Flávio Bolsonaro decidiu manter o apoio do PL a Sérgio Moro na disputa pelo governo estadual, mesmo com Ratinho Júnior trabalhando para lançar um nome próprio à sua sucessão.
O movimento cria distância entre os dois neste primeiro turno e mexe num estado estratégico para qualquer projeto presidencial.
A escolha tem peso político porque não se trata apenas de um apoio local.
Moro, hoje no União Brasil, deve se filiar ao PL nesta terça-feira (24) para disputar o Palácio Iguaçu, numa costura que também busca garantir palanque a Flávio no estado caso Ratinho siga outro caminho nacional.

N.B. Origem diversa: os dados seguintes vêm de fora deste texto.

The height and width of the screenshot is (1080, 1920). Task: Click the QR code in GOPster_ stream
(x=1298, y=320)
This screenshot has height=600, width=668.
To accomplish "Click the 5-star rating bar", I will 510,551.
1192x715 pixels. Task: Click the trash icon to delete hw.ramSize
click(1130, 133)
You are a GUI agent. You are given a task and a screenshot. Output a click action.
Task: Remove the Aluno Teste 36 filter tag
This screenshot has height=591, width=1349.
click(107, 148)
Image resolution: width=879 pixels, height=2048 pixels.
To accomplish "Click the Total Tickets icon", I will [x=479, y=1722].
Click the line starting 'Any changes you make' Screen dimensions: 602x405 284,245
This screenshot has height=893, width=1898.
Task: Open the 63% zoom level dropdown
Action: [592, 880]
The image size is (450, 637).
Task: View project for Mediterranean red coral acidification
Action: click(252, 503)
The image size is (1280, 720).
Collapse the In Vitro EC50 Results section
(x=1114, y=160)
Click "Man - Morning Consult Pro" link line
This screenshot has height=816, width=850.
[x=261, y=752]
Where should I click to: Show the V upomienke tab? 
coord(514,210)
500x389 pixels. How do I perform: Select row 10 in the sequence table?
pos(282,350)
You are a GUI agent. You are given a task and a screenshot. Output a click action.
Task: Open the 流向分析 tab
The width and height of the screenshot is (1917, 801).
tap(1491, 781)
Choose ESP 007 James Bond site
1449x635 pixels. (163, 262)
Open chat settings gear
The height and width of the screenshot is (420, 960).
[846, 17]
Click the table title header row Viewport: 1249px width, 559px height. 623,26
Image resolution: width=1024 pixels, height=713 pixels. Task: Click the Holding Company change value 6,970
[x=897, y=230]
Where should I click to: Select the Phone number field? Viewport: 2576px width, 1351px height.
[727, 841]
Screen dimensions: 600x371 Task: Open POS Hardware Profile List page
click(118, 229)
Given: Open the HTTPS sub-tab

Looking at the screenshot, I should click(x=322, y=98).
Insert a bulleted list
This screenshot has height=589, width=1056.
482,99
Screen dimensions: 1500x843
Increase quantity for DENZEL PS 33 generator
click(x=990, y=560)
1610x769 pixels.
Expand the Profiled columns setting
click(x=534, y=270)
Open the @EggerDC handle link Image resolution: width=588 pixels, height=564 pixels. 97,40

A operação foi tratada como acordo já resolvido entre o senador bolsonarista e o ex-juiz.
Do lado de Ratinho, a lógica é outra. O governador ainda prioriza a definição de seu sucessor e avalia nomes do próprio grupo, como Alexandre Curi, Guto Silva e Rafael Greca.
Em outras palavras: o apoio a Moro contraria diretamente o desenho político do PSD no Paraná e enfraquece a chance de uma composição automática entre ratinhistas e bolsonaristas no estado.
Há ainda um componente simbólico. Moro foi alvo de forte resistência do bolsonarismo em outros momentos e já ocupou o posto de ex-aliado que virou problema para Jair Bolsonaro.
O apoio de Flávio, portanto, não é um gesto trivial: ele reorganiza alianças, produz desconforto entre setores mais fiéis ao bolsonarismo raiz e tende a gerar novos ruídos na política paranaense, justamente quando Ratinho tenta manter seu grupo unido para a sucessão.
No fim, o Paraná deixou de ser só uma disputa estadual e virou teste de força entre dois projetos que, por enquanto, seguem no mesmo campo, mas já não caminham exatamente na mesma direção.